CAROBÓJSTWO NA ZLECENIE

Walery Szambarow nie pozostawia wątpliwości. Zabicie cara Mikołaja II i jego najbliższych to morderstwo rytualne. Tajna ofiara kabalistyczna… Wskazuje na to wiele faktów. Krwawy rytuał na rodzinie Romanowów został dokonany w nieprzypadkowym miejscu i czasie. Towarzyszyły temu obrzędy i symbole.

Realizację zbrodniczego planu koordynował Swierdłow, który wykonywał instrukcje „tajemnych sił” z zagranicy, konkretnie z Zachodu.

Jakow Michajłowicz zarządził, aby Romanowów przenieść do domu „kupca Ipatiewa” w Jekaterynburgu (ściągnięto ich tam podstępem). Zrobiono to specjalne, gdyż z góry zaplanowano, że właśnie tam zostaną zamordowani. Dynastia Romanowów zaczęła się w monasterze Ipatiewskim, a zakończyła w domu Ipatiewa.

Nie był to zatem przypadek. Autor książki wykazał, że dom w Jekaterynburgu należał do kupca, ale nie Ipatiewa lecz Szarawieja. W styczniu 1918 roku, a więc kilka miesięcy przed zabójstwem rodziny Romanowów, nieruchomość w tajemniczych i pokrętnych okolicznościach została zakupiona przez inżyniera Ipatiewa.

Chodziło o to, by stworzyć dom Ipatiewa. „Znaleziono człowieka z odpowiednim nazwiskiem, zapewniając sobie w ten sposób »fatalny zbieg okoliczności«, który zamyka kabalistyczny krąg pomiędzy klasztorem Ipatiewa a miejscem rytualnego mordu” – wyjaśnił rosyjski historyk.

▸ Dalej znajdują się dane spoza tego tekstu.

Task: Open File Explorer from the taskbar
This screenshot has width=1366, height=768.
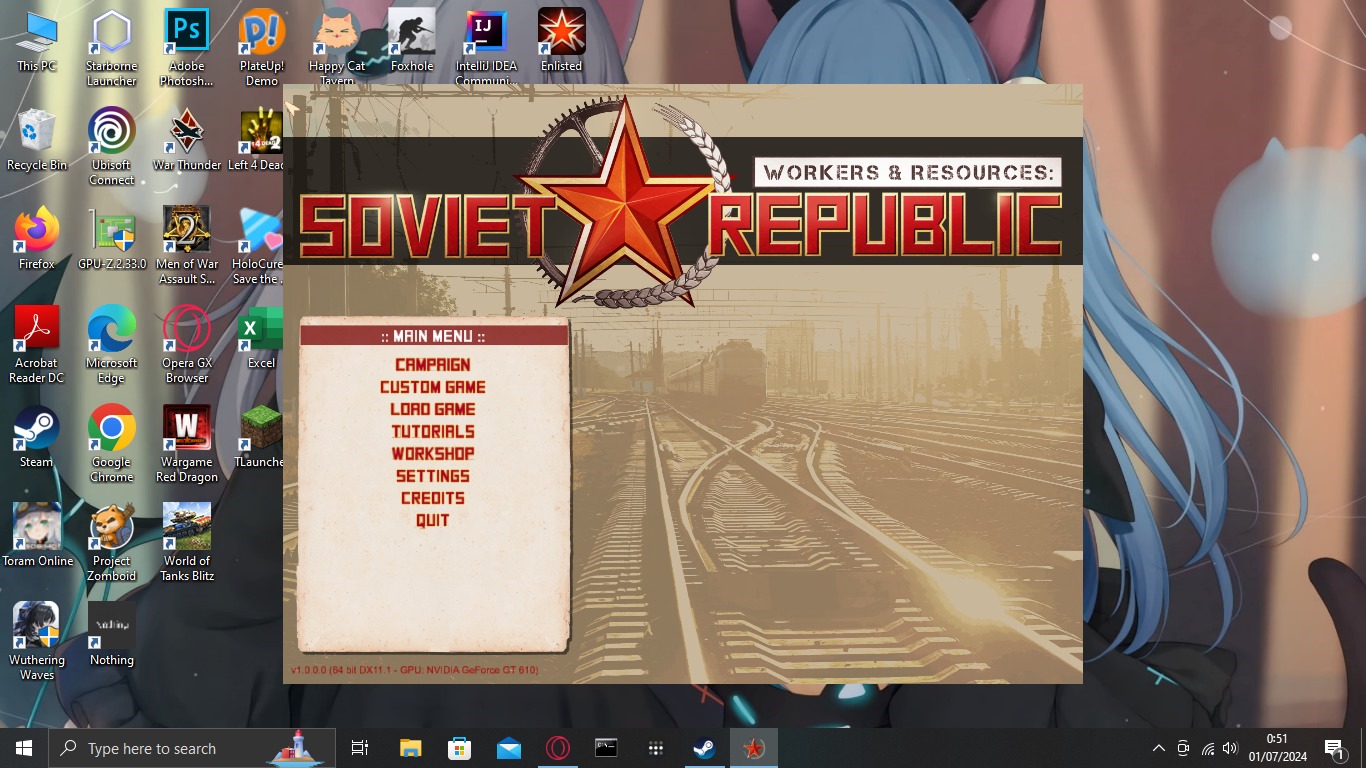Action: (410, 748)
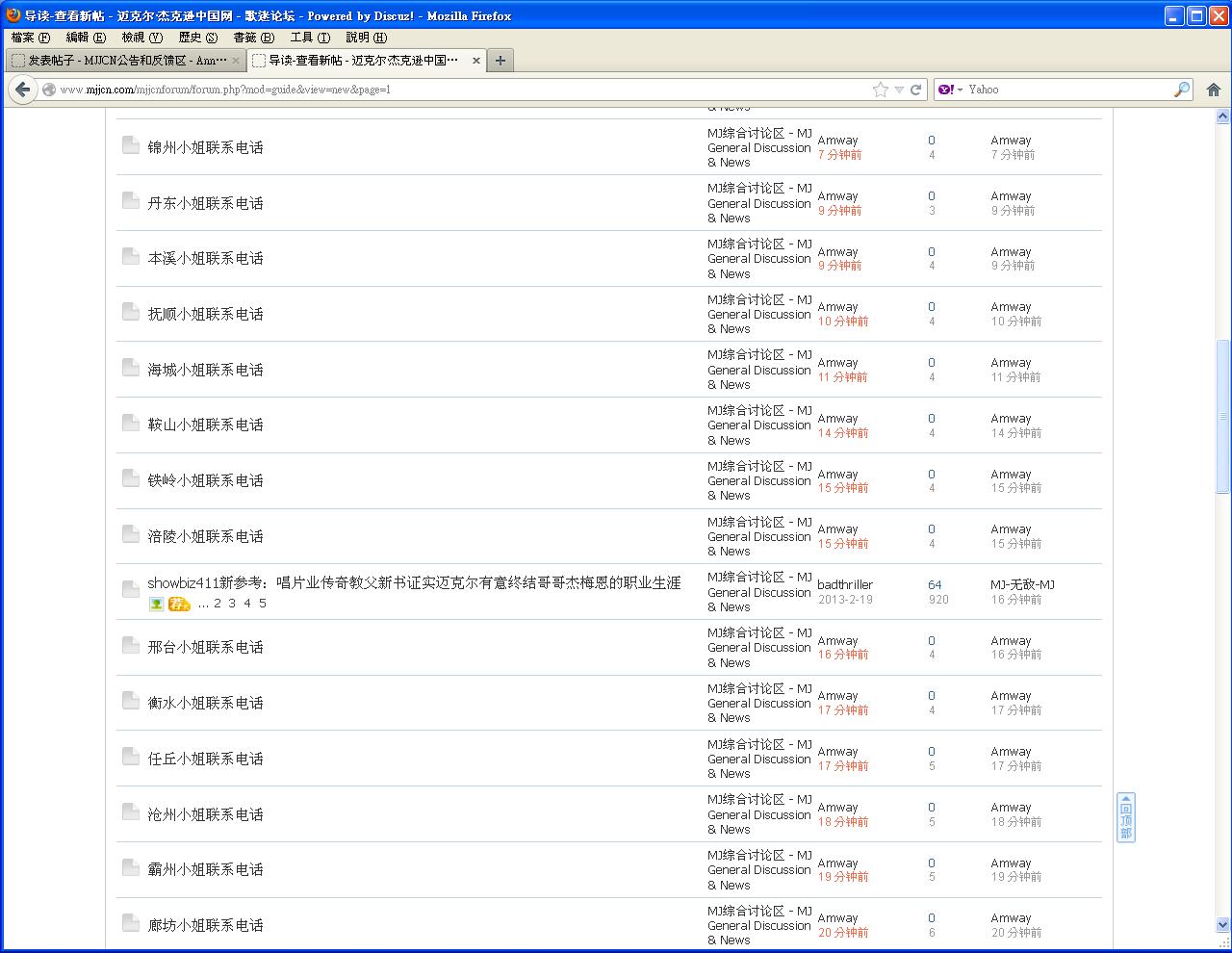Viewport: 1232px width, 953px height.
Task: Open the 工具 (Tools) menu
Action: (310, 38)
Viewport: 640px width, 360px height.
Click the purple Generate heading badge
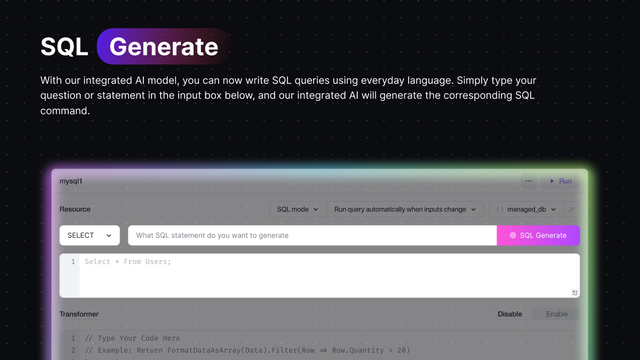pos(163,47)
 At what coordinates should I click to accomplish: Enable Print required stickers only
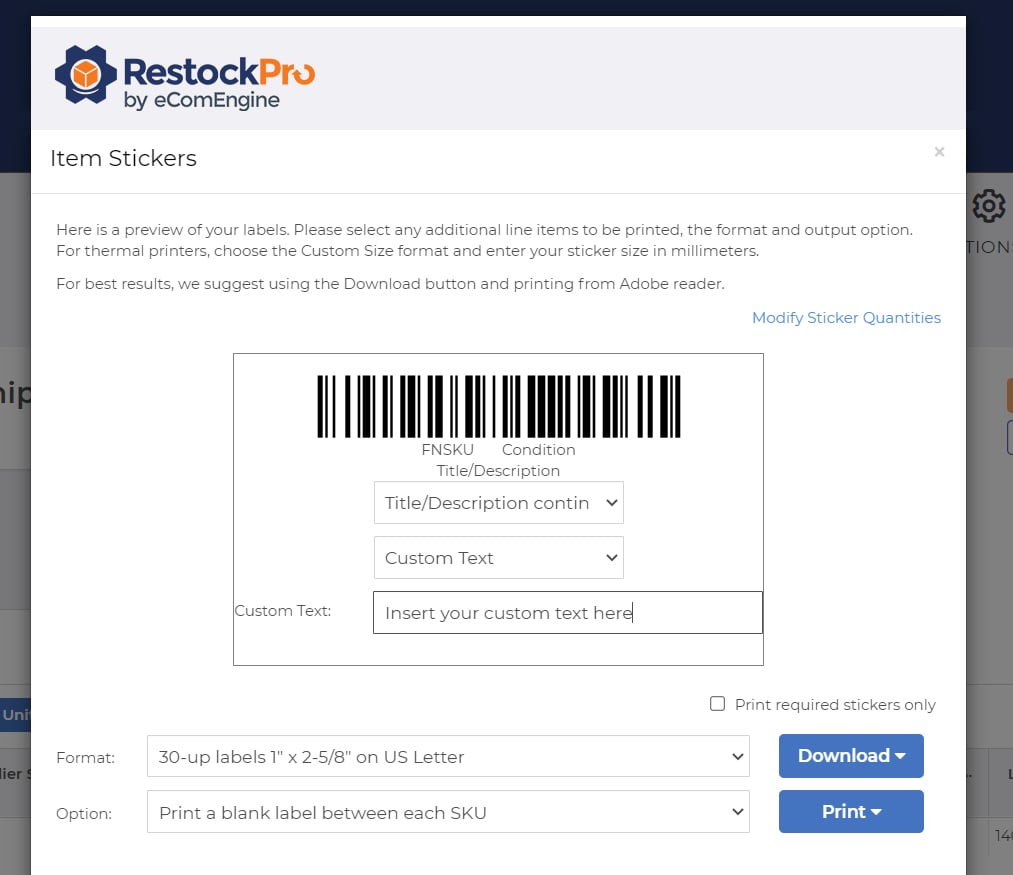pos(717,704)
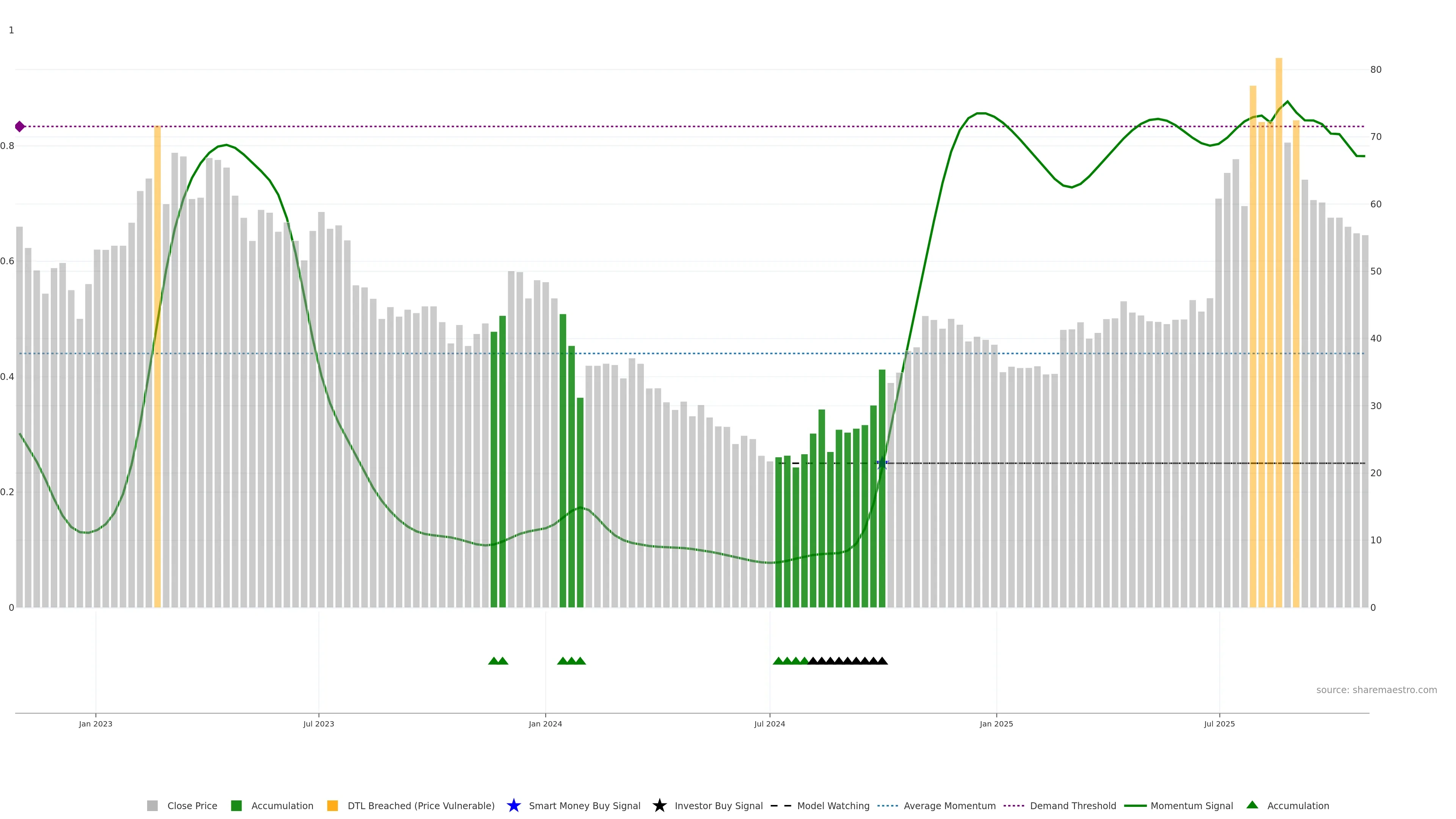
Task: Click the gray Close Price legend swatch
Action: (x=152, y=805)
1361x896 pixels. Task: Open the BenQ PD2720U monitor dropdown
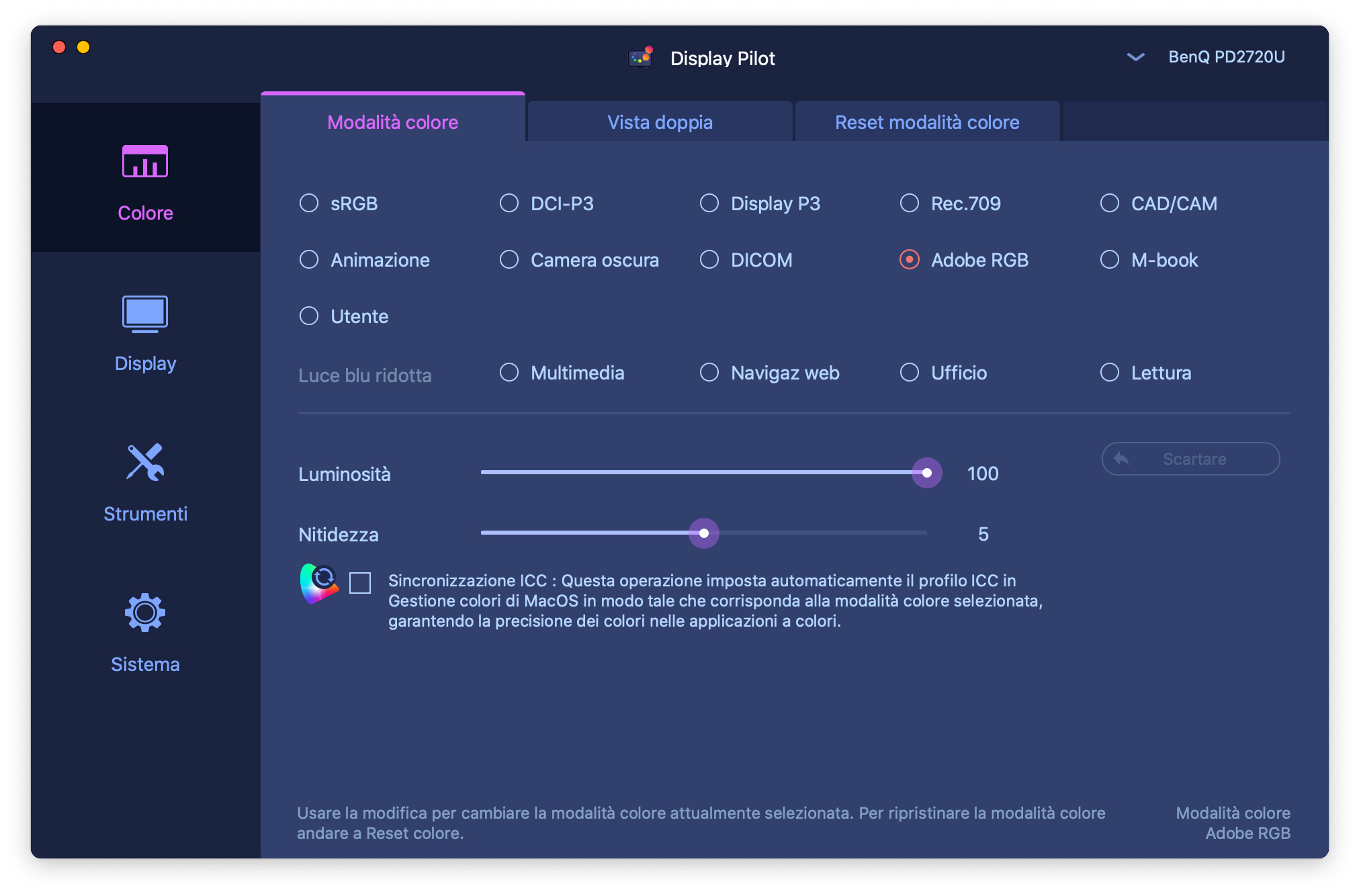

Termin zabójstwa również nie był przypadkowy. „17 lipca 1174 roku został zamordowany wielki kniaź Andriej Bogolubski, w morderstwie brało udział dwóch żydów: Angal i Ofrema Mojzasowicz”. Szambarow sugeruje też możliwe czynniki astrologiczne przy wyborze daty.

Tuż przed dokonaniem zbrodni, niczego nieświadomych Romanowów zebrano w jednym z pomieszczeń domu i ustawiono przy wschodniej ścianie. „Śmierć powinna nadejść z zachodu na wschód, kierunek Antychrysta”.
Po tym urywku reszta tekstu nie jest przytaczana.